Emotional Intelligence and Intention

Way back in graduate school, I remember studying the levels of learning: the next-to-highest level of learning was teaching. I intellectualized that concept, but it was much later, when I actually was teaching on a regular basis, that I really started to "get it."

Probably in my second year teaching at the university, I remember presenting something one day, and all of the sudden having a personal Aha! moment during which in an instant I connected content that I knew well in a whole new way.  It was like a jigsaw puzzle that suddenly rearranged its pieces and created a totally different picture.  It happens to me now and again, even with topics that I've written about significantly. If I say the new understanding out loud, it doesn't sound all that different than what I may have written, but on a gut level my understanding is quite different.

Spiritual teacher Carolyn Myss has said that her understanding of "energy anatomy" came to her while she was teaching a related class. I suspect that most of us who have taught material we know well have experienced something like this.

That is how one day I related "emotional intelligence" to "intention." Now I understand why I've enjoyed writing  and teaching about both.

Because I am an Organization Development consultant and not a trainer, I rarely stand at the front of a classroom and teach any more. Instead, my coaching and consulting often afford me "teachable moments." By far more frequently than any other topic, emotional intelligence presents itself as a teachable moment. One day when I was coaching someone and writing on the board in back of my desk about emotional intelligence, it just came to me that my words were similar to ones I'd used with intention.

A number of authors and researchers have written about emotional intelligence, so the language is slightly different depending on who is writing.  Five generally accepted elements comprise emotional intelligence:
  1. Self-awareness
  2. Self-management
  3. Self-motivation
  4. Empathy
  5. Social Skills
Simply put, self-awareness underlies all of the others.  The next two are internally focused.
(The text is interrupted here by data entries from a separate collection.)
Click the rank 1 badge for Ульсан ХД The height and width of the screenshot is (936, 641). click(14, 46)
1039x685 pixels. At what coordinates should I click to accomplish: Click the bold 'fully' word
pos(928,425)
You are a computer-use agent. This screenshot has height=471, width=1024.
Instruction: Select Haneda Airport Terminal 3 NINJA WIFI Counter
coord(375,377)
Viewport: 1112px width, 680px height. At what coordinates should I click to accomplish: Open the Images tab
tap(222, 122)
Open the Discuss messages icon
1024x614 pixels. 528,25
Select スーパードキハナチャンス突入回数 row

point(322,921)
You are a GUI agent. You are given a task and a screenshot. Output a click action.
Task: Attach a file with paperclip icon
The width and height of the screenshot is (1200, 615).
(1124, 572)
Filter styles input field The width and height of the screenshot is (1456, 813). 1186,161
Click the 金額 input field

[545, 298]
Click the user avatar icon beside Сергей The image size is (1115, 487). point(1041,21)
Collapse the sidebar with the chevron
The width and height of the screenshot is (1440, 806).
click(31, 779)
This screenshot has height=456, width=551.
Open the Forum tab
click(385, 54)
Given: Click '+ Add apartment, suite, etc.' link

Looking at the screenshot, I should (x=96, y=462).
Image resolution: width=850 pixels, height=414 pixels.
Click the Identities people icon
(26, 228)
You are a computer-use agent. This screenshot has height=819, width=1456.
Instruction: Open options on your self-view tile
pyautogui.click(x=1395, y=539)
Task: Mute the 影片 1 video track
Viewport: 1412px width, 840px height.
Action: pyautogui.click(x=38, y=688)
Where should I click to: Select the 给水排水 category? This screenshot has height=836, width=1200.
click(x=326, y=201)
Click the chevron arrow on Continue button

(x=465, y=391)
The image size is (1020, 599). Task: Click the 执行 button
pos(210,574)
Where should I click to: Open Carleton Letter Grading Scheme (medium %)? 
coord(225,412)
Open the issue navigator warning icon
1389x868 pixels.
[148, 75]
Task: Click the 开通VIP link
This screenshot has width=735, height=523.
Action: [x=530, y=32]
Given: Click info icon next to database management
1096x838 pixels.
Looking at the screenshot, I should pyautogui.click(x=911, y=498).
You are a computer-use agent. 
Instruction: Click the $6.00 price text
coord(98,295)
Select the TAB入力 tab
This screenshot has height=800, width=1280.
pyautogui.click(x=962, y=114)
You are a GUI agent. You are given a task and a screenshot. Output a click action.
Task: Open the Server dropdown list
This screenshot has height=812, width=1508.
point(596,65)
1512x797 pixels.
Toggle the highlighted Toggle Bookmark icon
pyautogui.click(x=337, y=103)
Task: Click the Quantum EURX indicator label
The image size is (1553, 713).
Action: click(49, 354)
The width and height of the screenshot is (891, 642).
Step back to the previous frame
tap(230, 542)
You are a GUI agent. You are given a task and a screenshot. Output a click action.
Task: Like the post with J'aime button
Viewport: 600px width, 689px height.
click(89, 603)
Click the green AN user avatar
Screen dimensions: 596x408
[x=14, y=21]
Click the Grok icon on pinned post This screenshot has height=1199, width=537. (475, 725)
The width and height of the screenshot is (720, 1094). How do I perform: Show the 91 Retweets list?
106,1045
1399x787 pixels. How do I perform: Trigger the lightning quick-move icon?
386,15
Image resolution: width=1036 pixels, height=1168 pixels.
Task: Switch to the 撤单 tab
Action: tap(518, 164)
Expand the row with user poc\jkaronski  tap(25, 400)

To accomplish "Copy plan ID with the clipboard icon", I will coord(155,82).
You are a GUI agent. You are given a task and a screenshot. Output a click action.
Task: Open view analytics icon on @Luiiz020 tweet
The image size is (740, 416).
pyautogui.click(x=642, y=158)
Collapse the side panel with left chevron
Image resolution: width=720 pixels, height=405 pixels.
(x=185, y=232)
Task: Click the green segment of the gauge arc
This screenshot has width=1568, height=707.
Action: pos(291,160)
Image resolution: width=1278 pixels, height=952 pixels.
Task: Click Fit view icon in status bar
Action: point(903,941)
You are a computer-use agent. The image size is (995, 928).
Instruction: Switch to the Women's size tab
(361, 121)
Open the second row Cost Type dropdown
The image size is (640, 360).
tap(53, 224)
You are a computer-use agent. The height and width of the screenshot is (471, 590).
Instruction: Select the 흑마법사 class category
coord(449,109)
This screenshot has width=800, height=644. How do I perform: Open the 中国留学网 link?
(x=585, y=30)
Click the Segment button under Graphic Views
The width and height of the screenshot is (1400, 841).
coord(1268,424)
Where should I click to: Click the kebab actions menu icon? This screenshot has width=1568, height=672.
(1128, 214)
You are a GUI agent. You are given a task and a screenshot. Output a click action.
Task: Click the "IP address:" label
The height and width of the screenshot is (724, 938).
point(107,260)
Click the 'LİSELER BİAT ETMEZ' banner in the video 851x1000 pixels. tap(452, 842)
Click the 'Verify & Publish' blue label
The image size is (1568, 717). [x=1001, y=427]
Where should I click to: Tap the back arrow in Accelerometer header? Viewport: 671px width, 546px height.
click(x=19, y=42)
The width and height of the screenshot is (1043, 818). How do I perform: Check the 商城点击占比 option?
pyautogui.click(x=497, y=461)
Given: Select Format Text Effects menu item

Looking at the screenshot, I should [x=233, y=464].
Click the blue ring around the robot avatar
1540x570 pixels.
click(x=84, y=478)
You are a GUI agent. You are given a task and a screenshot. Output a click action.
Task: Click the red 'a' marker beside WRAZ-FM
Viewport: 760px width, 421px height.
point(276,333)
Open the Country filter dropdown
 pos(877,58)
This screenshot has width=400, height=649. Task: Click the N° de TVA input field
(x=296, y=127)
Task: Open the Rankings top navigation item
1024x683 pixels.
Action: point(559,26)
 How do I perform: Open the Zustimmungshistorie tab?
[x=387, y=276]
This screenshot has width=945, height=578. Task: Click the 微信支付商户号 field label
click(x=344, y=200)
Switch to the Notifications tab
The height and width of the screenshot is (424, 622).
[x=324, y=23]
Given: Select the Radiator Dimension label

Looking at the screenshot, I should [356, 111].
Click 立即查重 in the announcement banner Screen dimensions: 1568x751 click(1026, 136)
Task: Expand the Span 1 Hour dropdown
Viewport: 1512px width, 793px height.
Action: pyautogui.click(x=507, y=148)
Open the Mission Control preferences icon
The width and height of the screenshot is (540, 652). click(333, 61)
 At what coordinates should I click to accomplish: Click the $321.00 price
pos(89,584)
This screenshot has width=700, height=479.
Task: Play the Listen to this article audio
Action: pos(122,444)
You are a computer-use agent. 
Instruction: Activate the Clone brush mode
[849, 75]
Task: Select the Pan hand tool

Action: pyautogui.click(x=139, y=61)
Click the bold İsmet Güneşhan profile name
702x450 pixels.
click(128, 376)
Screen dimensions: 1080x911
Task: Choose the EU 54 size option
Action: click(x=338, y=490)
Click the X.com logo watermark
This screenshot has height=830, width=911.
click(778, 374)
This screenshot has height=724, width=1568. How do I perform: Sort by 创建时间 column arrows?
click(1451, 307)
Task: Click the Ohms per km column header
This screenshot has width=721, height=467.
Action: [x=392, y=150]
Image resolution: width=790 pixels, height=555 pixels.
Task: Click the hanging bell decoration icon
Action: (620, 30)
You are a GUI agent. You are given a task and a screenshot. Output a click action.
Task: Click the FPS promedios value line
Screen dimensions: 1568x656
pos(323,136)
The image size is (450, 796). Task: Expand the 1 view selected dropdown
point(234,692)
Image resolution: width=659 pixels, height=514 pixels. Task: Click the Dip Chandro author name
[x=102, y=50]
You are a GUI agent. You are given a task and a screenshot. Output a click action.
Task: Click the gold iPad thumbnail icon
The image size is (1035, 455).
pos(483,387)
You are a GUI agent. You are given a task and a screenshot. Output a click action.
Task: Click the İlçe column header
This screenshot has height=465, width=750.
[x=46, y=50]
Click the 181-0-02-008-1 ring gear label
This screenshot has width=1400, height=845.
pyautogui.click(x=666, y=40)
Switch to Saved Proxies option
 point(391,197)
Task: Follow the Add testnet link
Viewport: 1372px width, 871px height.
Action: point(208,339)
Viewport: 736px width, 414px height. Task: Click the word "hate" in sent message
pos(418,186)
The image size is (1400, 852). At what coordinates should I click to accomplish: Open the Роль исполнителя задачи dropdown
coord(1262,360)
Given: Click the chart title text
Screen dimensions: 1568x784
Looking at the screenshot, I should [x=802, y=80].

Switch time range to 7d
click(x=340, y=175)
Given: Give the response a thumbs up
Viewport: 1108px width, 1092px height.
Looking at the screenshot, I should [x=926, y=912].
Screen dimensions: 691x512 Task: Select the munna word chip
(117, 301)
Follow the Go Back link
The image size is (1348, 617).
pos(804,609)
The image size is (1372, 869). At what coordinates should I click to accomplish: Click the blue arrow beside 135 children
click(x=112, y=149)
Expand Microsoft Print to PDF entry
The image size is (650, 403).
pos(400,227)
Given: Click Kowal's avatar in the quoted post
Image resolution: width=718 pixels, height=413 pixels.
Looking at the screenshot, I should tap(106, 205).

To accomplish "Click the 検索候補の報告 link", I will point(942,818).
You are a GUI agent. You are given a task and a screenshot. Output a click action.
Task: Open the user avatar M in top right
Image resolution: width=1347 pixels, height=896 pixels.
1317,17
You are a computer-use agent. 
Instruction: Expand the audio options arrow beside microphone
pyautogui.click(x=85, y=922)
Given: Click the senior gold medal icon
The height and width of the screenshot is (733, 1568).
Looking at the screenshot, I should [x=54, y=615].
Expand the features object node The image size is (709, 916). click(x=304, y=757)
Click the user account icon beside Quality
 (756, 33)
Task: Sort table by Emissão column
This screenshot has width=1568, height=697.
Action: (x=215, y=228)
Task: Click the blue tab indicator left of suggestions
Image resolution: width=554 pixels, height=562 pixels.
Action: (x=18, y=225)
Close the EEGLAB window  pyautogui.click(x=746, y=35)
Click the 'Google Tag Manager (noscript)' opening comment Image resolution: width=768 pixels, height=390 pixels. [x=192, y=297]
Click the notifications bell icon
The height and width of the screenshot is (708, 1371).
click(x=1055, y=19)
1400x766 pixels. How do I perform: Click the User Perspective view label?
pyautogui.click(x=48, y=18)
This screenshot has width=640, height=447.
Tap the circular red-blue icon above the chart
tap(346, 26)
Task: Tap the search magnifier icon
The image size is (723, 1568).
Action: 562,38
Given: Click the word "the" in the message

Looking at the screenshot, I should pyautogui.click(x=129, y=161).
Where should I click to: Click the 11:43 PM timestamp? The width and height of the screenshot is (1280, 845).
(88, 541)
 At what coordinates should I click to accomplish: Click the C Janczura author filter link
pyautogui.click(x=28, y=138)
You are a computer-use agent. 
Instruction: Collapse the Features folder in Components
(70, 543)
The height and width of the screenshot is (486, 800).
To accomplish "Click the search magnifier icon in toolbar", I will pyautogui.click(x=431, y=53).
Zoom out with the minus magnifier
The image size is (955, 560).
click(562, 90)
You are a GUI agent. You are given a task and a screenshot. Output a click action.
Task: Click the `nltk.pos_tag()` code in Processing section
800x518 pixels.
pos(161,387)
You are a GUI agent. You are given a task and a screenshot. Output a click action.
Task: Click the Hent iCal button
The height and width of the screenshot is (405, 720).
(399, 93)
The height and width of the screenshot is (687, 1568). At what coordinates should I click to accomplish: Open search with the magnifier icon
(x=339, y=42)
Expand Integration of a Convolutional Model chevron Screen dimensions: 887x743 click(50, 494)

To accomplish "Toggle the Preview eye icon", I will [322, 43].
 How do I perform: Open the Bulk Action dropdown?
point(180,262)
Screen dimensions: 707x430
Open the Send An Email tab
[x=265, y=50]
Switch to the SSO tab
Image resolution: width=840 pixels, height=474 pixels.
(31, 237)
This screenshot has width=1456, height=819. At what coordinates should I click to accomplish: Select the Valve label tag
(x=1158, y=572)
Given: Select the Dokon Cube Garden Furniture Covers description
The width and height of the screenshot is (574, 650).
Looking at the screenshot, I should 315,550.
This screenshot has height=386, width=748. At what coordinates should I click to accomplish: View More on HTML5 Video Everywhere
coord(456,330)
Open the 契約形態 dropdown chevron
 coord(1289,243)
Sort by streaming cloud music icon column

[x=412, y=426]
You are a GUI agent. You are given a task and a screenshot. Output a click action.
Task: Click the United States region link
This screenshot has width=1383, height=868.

Once we are aware of what we want and need, then are we able to manage and motivate ourselves to do what we want or need to do?  The last two are externally focused. Self-awareness feeds both.  Am I aware of how I react to others? Do I have the social skills to behave appropriately?  Of course, self-management and self-motivation are key to those last two as well.

My Aha! about emotional intelligence (EI) and intention came when I was talking about EI the day after I'd been writing about intention.  The self-awareness piece of intention is that in order to live my intention, I need to listen to my heart and to learn what is written on the back side of it. Then, can I manage and motivate myself to act in accordance with what I know in my heart?

As simple as that.  I say that tongue in cheek because I know full well how very difficult self-awareness, self-management, and self-motivation are.  I've written in blog posts as recently as yesterday about my struggle being able to do what I know I need to do. Slow down, rest, exercise, skip sugar...you've heard them all.

I believe that none of us ever gets those pieces 100%.  At least not in this world.  A coaching client once surmised that when people got close to the 100% they were "called home."  They had nothing more to learn.

What is important is that we have an awareness of what we want to create and, when we don't succeed, like falling off a horse, we climb back on and give it another try. I actually sat and ate lunch today.  For two nights in a row, I've left the office only 30 minutes late, and I walked for 30 minutes through the beautiful spring weather and abundant blossoms.  And, instead of preparing for a job interview I have tomorrow, I am doing what I love--writing.  For this moment, I am totally at peace, and this moment is the only one that really counts.